Dalam hati aku mengagumi perempuan tangguh dihadapanku. Di masa lalu, sekitar tahun 1975,  hidup tidaklah mudah baginya. Jam 5 dini hari Ibu sudah berangkat menempuh jarak 60 Km. Jarak itu ditempuh selama 2 jam dengan 3 kali berganti kendaraan umum. Menjelang jam 7 barulah dia sampai di sekolah dasar tempatnya mengajar Matematika. Selesai mengajar, Ibu belanja sayuran ke pasar.  Dia  tiba kembali di rumah jam 4 sore. Hanya istirahat selama setengah jam saja, lalu pekerjaannya berlanjut. Ibu memasak untuk makan malam, mencuci pakaian, menyeterika dan kemudian menyiapkan bahan-bahan untuk mengajar besok. Begitulah kegiatannya setiap hari selama bertahun-tahun.

“Ibu terpaksa sangat ketat mengatur pengeluaran. Dewi tahu kan, gaji guru SD itu kecil?” Ibu melontarkan pertanyaan retoris seperti meminta persetujuanku.

“Iya, Bu.”Jawabku singkat, lalu aku diam  menanti Ibu melanjutkan kisahnya.

“Rupiah demi Rupiah harus diperhitungkan hanya untuk hal-hal yang sangat penting, seperti  biaya sekolah. Itu prioritas utama. Ibu ingin anak-anak memperoleh pendidikan terbaik, sehingga kehidupannya jauh lebih baik dari Ibu dan Ayah . Cukuplah Ibu dan Ayah saja yang hidup susah. Harapan Ibu, anak-anak kelak bisa memberi kehidupan yang layak buat keluarganya.” Ibu merebahkan kepalanya di sandaran kursi goyang. Tangannya memilin-milin ujung daster yang dikenakannya.

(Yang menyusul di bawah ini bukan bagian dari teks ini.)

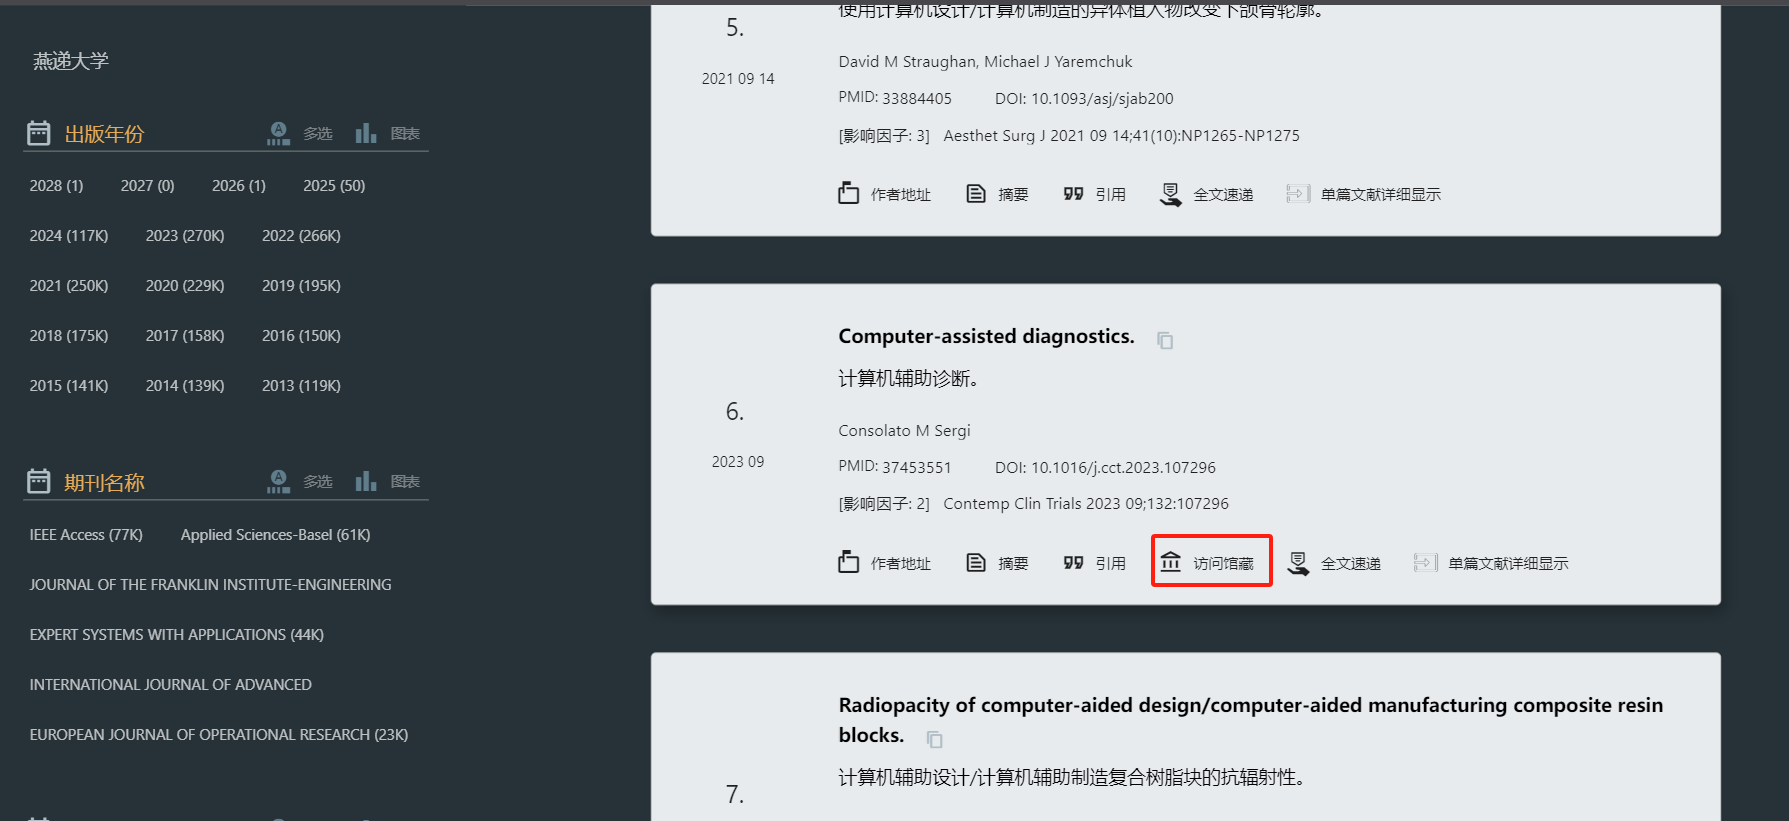Filter by year 2021 (250K)

(x=69, y=286)
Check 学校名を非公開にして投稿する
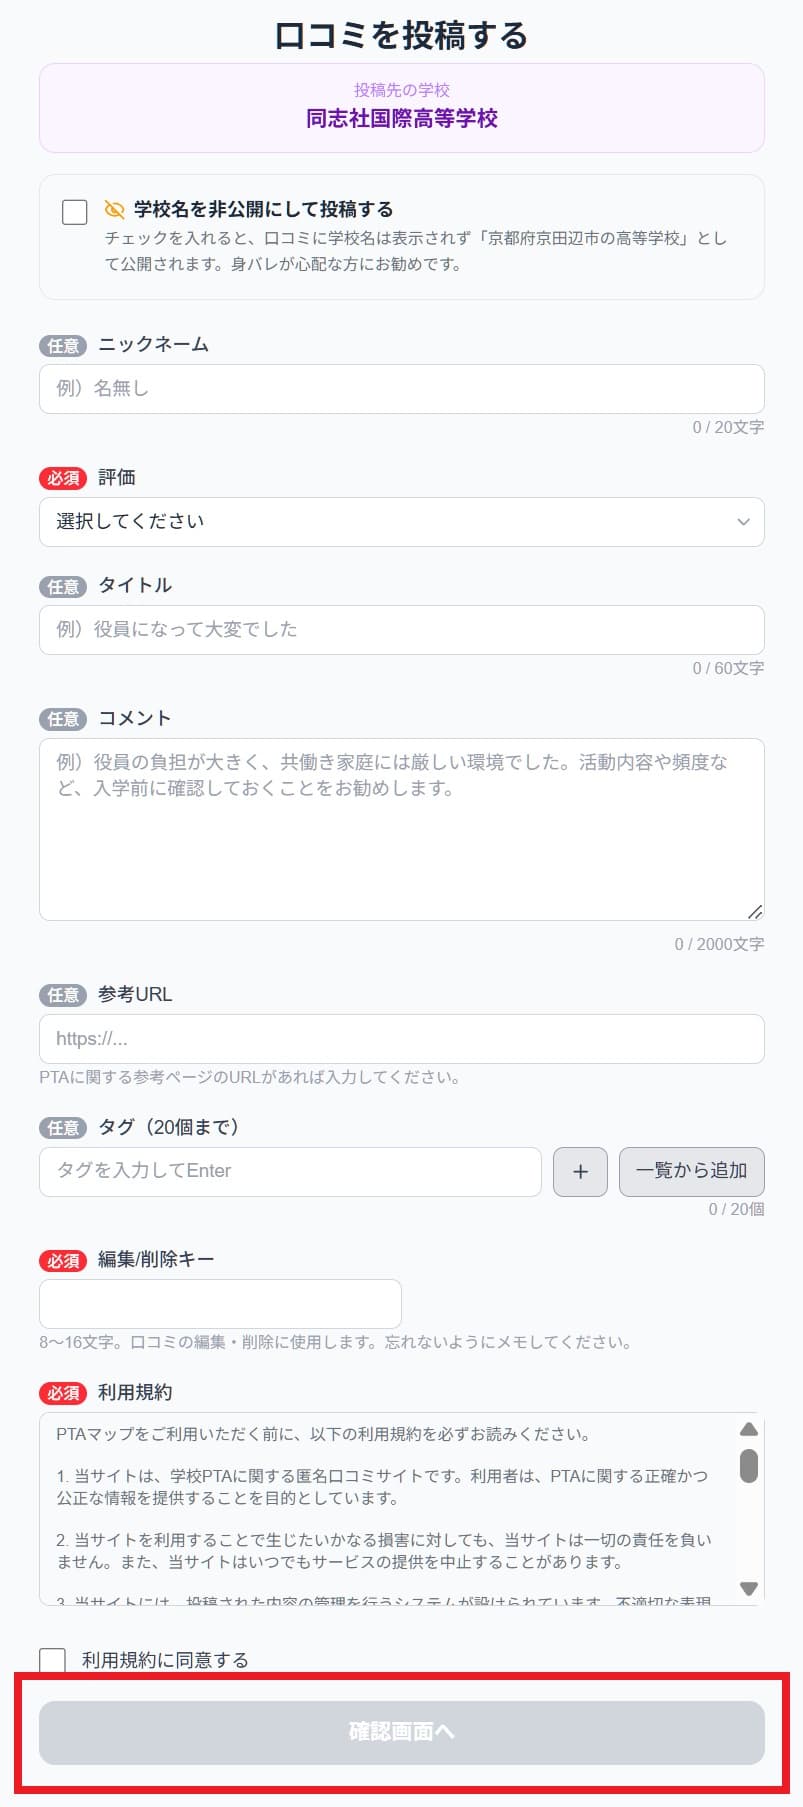 [x=75, y=209]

 “Bukan Tedja namanya kalo tidak banyak keinginan. Tidak bosan-bosannya dia merayu Ibu kalau ingin dibelikan sesuatu. Tapi kebanyakan permintaanya Ibu tolak dengan tegas. Pokoknya kalau bukan untuk kepentingan sekolah, jangan harap bisa terlaksana.” 

Sudah bisa kubayangkan bagaimana tampang Akang bila permintaanya ditolak Ibu. Hihihi... pasti lucu sekali.

 “Hayoo... lagi ngegosip ya? Pasti Neng lagi tanya-tanya tentang Akang kan? Memang Akang ini menggemaskan, Neng. Suka bikin penasaran. Mengaku sajalah kalo Neng itu penggemar berat Akang!” Tiba-tiba Akang muncul di pintu samping, menggodaku dengan seringai lebar   di bibirnya.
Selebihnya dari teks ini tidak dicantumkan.